= Goal =
Render the rows below as a JSON list of strings, with one string for each line and blank lines omitted.

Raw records

....

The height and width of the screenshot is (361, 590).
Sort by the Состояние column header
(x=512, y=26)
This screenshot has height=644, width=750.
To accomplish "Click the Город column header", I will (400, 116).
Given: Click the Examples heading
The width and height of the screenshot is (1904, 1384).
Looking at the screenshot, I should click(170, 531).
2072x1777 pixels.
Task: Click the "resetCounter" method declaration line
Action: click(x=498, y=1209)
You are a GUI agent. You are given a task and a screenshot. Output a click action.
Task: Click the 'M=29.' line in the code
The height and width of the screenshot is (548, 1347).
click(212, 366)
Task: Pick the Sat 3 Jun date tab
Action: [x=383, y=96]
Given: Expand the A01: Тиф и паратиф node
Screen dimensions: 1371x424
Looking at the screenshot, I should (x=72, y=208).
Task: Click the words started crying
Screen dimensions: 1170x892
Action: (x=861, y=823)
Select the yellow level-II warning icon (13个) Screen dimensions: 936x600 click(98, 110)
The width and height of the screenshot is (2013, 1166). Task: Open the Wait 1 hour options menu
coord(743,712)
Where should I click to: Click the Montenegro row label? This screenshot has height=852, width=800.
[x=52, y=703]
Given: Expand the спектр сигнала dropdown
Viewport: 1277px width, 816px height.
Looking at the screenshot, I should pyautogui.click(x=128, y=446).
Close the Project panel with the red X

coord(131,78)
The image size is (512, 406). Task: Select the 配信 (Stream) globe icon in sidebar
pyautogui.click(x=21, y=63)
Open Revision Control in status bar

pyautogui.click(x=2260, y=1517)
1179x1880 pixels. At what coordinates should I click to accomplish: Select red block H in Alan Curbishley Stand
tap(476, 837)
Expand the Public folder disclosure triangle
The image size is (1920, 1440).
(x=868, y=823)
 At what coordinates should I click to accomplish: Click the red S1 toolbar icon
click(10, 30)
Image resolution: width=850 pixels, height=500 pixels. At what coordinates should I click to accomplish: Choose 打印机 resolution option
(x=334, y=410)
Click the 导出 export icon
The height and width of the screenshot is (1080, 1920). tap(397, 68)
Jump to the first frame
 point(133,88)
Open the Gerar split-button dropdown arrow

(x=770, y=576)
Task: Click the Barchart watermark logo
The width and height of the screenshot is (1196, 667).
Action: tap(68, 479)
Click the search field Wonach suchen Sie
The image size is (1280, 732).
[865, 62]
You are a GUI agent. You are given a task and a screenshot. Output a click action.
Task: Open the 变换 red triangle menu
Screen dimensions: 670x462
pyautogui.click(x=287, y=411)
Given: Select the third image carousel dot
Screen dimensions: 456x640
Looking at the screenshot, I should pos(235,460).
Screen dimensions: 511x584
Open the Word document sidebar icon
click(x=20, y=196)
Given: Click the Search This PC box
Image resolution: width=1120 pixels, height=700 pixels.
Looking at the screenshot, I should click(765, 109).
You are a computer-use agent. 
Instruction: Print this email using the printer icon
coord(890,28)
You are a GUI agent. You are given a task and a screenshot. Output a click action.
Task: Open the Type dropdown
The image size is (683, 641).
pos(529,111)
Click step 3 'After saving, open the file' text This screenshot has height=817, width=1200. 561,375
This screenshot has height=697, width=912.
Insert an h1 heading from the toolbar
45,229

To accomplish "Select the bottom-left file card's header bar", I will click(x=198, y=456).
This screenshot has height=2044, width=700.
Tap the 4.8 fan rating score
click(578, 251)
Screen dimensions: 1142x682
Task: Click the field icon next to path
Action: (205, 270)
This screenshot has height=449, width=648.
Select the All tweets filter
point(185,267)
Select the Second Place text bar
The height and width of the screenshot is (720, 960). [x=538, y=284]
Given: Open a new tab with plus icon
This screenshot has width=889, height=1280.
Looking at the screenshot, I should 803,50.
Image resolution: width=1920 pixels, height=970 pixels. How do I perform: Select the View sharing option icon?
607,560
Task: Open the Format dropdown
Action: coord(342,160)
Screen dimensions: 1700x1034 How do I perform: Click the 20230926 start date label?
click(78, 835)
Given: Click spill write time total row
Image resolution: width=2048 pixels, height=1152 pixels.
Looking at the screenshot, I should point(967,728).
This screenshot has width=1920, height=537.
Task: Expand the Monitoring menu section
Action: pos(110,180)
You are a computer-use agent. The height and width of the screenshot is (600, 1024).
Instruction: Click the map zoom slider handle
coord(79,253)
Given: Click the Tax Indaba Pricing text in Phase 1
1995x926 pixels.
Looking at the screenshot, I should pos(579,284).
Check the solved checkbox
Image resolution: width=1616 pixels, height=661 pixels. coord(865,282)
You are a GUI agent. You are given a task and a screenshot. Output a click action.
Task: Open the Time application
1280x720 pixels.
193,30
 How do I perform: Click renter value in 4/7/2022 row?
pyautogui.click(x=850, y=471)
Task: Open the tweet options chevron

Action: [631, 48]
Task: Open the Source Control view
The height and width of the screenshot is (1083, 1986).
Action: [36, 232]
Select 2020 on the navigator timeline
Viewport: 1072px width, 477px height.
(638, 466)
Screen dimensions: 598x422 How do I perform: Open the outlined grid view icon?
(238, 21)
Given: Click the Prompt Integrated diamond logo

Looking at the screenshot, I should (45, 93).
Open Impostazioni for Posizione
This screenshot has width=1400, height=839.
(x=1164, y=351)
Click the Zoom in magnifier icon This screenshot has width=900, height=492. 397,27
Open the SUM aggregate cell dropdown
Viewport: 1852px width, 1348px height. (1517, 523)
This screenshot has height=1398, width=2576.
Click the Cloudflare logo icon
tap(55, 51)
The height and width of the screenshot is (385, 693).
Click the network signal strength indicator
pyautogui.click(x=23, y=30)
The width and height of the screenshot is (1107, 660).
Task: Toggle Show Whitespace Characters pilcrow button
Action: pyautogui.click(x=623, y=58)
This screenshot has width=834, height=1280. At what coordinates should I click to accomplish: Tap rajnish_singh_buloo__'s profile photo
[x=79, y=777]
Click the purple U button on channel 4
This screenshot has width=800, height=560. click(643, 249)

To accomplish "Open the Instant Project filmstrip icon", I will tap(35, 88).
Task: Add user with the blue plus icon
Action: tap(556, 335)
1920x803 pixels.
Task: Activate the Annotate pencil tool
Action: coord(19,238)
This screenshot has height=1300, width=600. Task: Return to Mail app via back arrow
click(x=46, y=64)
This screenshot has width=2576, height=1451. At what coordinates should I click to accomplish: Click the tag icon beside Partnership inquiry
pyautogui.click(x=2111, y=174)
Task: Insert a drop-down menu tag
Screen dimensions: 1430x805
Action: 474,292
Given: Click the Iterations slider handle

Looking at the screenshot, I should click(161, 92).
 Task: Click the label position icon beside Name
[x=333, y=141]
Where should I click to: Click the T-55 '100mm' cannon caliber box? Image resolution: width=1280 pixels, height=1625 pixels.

....

= Result for this exercise =
[
  "The height and width of the screenshot is (361, 590).",
  "Sort by the Состояние column header",
  "(x=512, y=26)",
  "This screenshot has height=644, width=750.",
  "To accomplish \"Click the Город column header\", I will (400, 116).",
  "Given: Click the Examples heading",
  "The width and height of the screenshot is (1904, 1384).",
  "Looking at the screenshot, I should click(170, 531).",
  "2072x1777 pixels.",
  "Task: Click the \"resetCounter\" method declaration line",
  "Action: click(x=498, y=1209)",
  "You are a GUI agent. You are given a task and a screenshot. Output a click action.",
  "Task: Click the 'M=29.' line in the code",
  "The height and width of the screenshot is (548, 1347).",
  "click(212, 366)",
  "Task: Pick the Sat 3 Jun date tab",
  "Action: [x=383, y=96]",
  "Given: Expand the A01: Тиф и паратиф node",
  "Screen dimensions: 1371x424",
  "Looking at the screenshot, I should (x=72, y=208).",
  "Task: Click the words started crying",
  "Screen dimensions: 1170x892",
  "Action: (x=861, y=823)",
  "Select the yellow level-II warning icon (13个) Screen dimensions: 936x600 click(98, 110)",
  "The width and height of the screenshot is (2013, 1166). Task: Open the Wait 1 hour options menu",
  "coord(743,712)",
  "Where should I click to: Click the Montenegro row label? This screenshot has height=852, width=800.",
  "[x=52, y=703]",
  "Given: Expand the спектр сигнала dropdown",
  "Viewport: 1277px width, 816px height.",
  "Looking at the screenshot, I should pyautogui.click(x=128, y=446).",
  "Close the Project panel with the red X",
  "coord(131,78)",
  "The image size is (512, 406). Task: Select the 配信 (Stream) globe icon in sidebar",
  "pyautogui.click(x=21, y=63)",
  "Open Revision Control in status bar",
  "pyautogui.click(x=2260, y=1517)",
  "1179x1880 pixels. At what coordinates should I click to accomplish: Select red block H in Alan Curbishley Stand",
  "tap(476, 837)",
  "Expand the Public folder disclosure triangle",
  "The image size is (1920, 1440).",
  "(x=868, y=823)",
  " At what coordinates should I click to accomplish: Click the red S1 toolbar icon",
  "click(10, 30)",
  "Image resolution: width=850 pixels, height=500 pixels. At what coordinates should I click to accomplish: Choose 打印机 resolution option",
  "(x=334, y=410)",
  "Click the 导出 export icon",
  "The height and width of the screenshot is (1080, 1920). tap(397, 68)",
  "Jump to the first frame",
  " point(133,88)",
  "Open the Gerar split-button dropdown arrow",
  "(x=770, y=576)",
  "Task: Click the Barchart watermark logo",
  "The width and height of the screenshot is (1196, 667).",
  "Action: tap(68, 479)",
  "Click the search field Wonach suchen Sie",
  "The image size is (1280, 732).",
  "[865, 62]",
  "You are a GUI agent. You are given a task and a screenshot. Output a click action.",
  "Task: Open the 变换 red triangle menu",
  "Screen dimensions: 670x462",
  "pyautogui.click(x=287, y=411)",
  "Given: Select the third image carousel dot",
  "Screen dimensions: 456x640",
  "Looking at the screenshot, I should pos(235,460).",
  "Screen dimensions: 511x584",
  "Open the Word document sidebar icon",
  "click(x=20, y=196)",
  "Given: Click the Search This PC box",
  "Image resolution: width=1120 pixels, height=700 pixels.",
  "Looking at the screenshot, I should click(765, 109).",
  "You are a computer-use agent. ",
  "Instruction: Print this email using the printer icon",
  "coord(890,28)",
  "You are a GUI agent. You are given a task and a screenshot. Output a click action.",
  "Task: Open the Type dropdown",
  "The image size is (683, 641).",
  "pos(529,111)",
  "Click step 3 'After saving, open the file' text This screenshot has height=817, width=1200. 561,375",
  "This screenshot has height=697, width=912.",
  "Insert an h1 heading from the toolbar",
  "45,229",
  "To accomplish \"Select the bottom-left file card's header bar\", I will click(x=198, y=456).",
  "This screenshot has height=2044, width=700.",
  "Tap the 4.8 fan rating score",
  "click(578, 251)",
  "Screen dimensions: 1142x682",
  "Task: Click the field icon next to path",
  "Action: (205, 270)",
  "This screenshot has height=449, width=648.",
  "Select the All tweets filter",
  "point(185,267)",
  "Select the Second Place text bar",
  "The height and width of the screenshot is (720, 960). [x=538, y=284]",
  "Given: Open a new tab with plus icon",
  "This screenshot has width=889, height=1280.",
  "Looking at the screenshot, I should 803,50.",
  "Image resolution: width=1920 pixels, height=970 pixels. How do I perform: Select the View sharing option icon?",
  "607,560",
  "Task: Open the Format dropdown",
  "Action: coord(342,160)",
  "Screen dimensions: 1700x1034 How do I perform: Click the 20230926 start date label?",
  "click(78, 835)",
  "Given: Click spill write time total row",
  "Image resolution: width=2048 pixels, height=1152 pixels.",
  "Looking at the screenshot, I should point(967,728).",
  "This screenshot has width=1920, height=537.",
  "Task: Expand the Monitoring menu section",
  "Action: pos(110,180)",
  "You are a computer-use agent. The height and width of the screenshot is (600, 1024).",
  "Instruction: Click the map zoom slider handle",
  "coord(79,253)",
  "Given: Click the Tax Indaba Pricing text in Phase 1",
  "1995x926 pixels.",
  "Looking at the screenshot, I should pos(579,284).",
  "Check the solved checkbox",
  "Image resolution: width=1616 pixels, height=661 pixels. coord(865,282)",
  "You are a GUI agent. You are given a task and a screenshot. Output a click action.",
  "Task: Open the Time application",
  "1280x720 pixels.",
  "193,30",
  " How do I perform: Click renter value in 4/7/2022 row?",
  "pyautogui.click(x=850, y=471)",
  "Task: Open the tweet options chevron",
  "Action: [631, 48]",
  "Task: Open the Source Control view",
  "The height and width of the screenshot is (1083, 1986).",
  "Action: [36, 232]",
  "Select 2020 on the navigator timeline",
  "Viewport: 1072px width, 477px height.",
  "(638, 466)",
  "Screen dimensions: 598x422 How do I perform: Open the outlined grid view icon?",
  "(238, 21)",
  "Given: Click the Prompt Integrated diamond logo",
  "Looking at the screenshot, I should (45, 93).",
  "Open Impostazioni for Posizione",
  "This screenshot has width=1400, height=839.",
  "(x=1164, y=351)",
  "Click the Zoom in magnifier icon This screenshot has width=900, height=492. 397,27",
  "Open the SUM aggregate cell dropdown",
  "Viewport: 1852px width, 1348px height. (1517, 523)",
  "This screenshot has height=1398, width=2576.",
  "Click the Cloudflare logo icon",
  "tap(55, 51)",
  "The height and width of the screenshot is (385, 693).",
  "Click the network signal strength indicator",
  "pyautogui.click(x=23, y=30)",
  "The width and height of the screenshot is (1107, 660).",
  "Task: Toggle Show Whitespace Characters pilcrow button",
  "Action: pyautogui.click(x=623, y=58)",
  "This screenshot has width=834, height=1280. At what coordinates should I click to accomplish: Tap rajnish_singh_buloo__'s profile photo",
  "[x=79, y=777]",
  "Click the purple U button on channel 4",
  "This screenshot has width=800, height=560. click(643, 249)",
  "To accomplish \"Open the Instant Project filmstrip icon\", I will tap(35, 88).",
  "Task: Add user with the blue plus icon",
  "Action: tap(556, 335)",
  "1920x803 pixels.",
  "Task: Activate the Annotate pencil tool",
  "Action: coord(19,238)",
  "This screenshot has height=1300, width=600. Task: Return to Mail app via back arrow",
  "click(x=46, y=64)",
  "This screenshot has width=2576, height=1451. At what coordinates should I click to accomplish: Click the tag icon beside Partnership inquiry",
  "pyautogui.click(x=2111, y=174)",
  "Task: Insert a drop-down menu tag",
  "Screen dimensions: 1430x805",
  "Action: 474,292",
  "Given: Click the Iterations slider handle",
  "Looking at the screenshot, I should click(161, 92).",
  " Task: Click the label position icon beside Name",
  "[x=333, y=141]",
  "Where should I click to: Click the T-55 '100mm' cannon caliber box? Image resolution: width=1280 pixels, height=1625 pixels."
]